### Exercise objective
Please answer from the asynchronous extraction text below: when deliveryMode is left out of a request, which delivery mode does the runtime fall back to?

Skip to content

Asynchronous Extraction

Use the canonical async job API for create -> poll -> result.

  1. POST /api/v1/extraction-jobs
  2. GET /api/v1/extraction-jobs/:id
  3. GET /api/v1/extraction-jobs/:id/result
  • Authorization: api-key <environment-api-key>

Job reads are scoped by the caller’s environment. The job id alone is not sufficient.

  • Path: POST /api/v1/extraction-jobs
  • Method: POST

Send the same top-level extraction fields used by sync extraction, plus async delivery selection:

  1. file required
  2. filename optional for JSON base64 uploads
  3. templateName required unless filterName is used
  4. filterName optional
  5. documentSplitting optional boolean
  6. returnDocuments optional boolean
  7. returnText optional boolean
  8. documentReview optional whole number from 1 to 99
  9. schemaChunking optional: auto or combined
  10. password optional string
  11. deliveryMode optional: poll or webhook

Optional header:

  1. Idempotency-Key

Contract rules:

  1. If deliveryMode is omitted, the runtime defaults to poll
  2. Nested options.* is rejected
  3. delivery.mode is accepted as a compatibility alias for deliveryMode
  4. An idempotent replay returns the existing job instead of creating a second one
  5. returnBoundingBoxes is deprecated and ignored; new clients should omit it
  6. documentReview enables a manual review gate when extracted field confidence is below the threshold

New job:

{
"success": true,
"job": {
"id": "uuid",
"status": "queued",
"statusUrl": "/api/v1/extraction-jobs/uuid",
"retryAfterMs": 5000
}
}

Idempotent replay:

  1. HTTP 200 OK
  2. X-Idempotent-Replay: true
  3. Same response body shape as normal create
  1. 202 Accepted job created
  2. 200 OK idempotent replay returned an existing job
  3. 400 Bad Request invalid request shape, invalid delivery mode, or unresolved webhook coverage
  4. 401 Unauthorized missing or invalid API key
  5. 404 Not Found requested template/filter-scoped resource not found
  6. 409 Conflict same Idempotency-Key is currently being created and no completed mapping is available yet
Terminal window
curl -X POST "$BASE_URL/api/v1/extraction-jobs" \
-H "Authorization: api-key $API_KEY" \
-H "Idempotency-Key: inv-1001-upload-1" \
-F "file=@invoice.pdf" \
-F "templateName=invoice" \
-F "deliveryMode=poll"

### Material
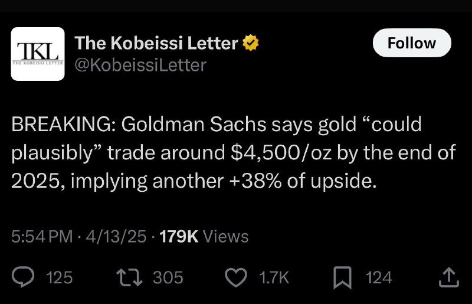Screen dimensions: 472x304
Task: Click the gold verified checkmark badge
Action: click(x=251, y=43)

### Output for this task
The runtime defaults to poll.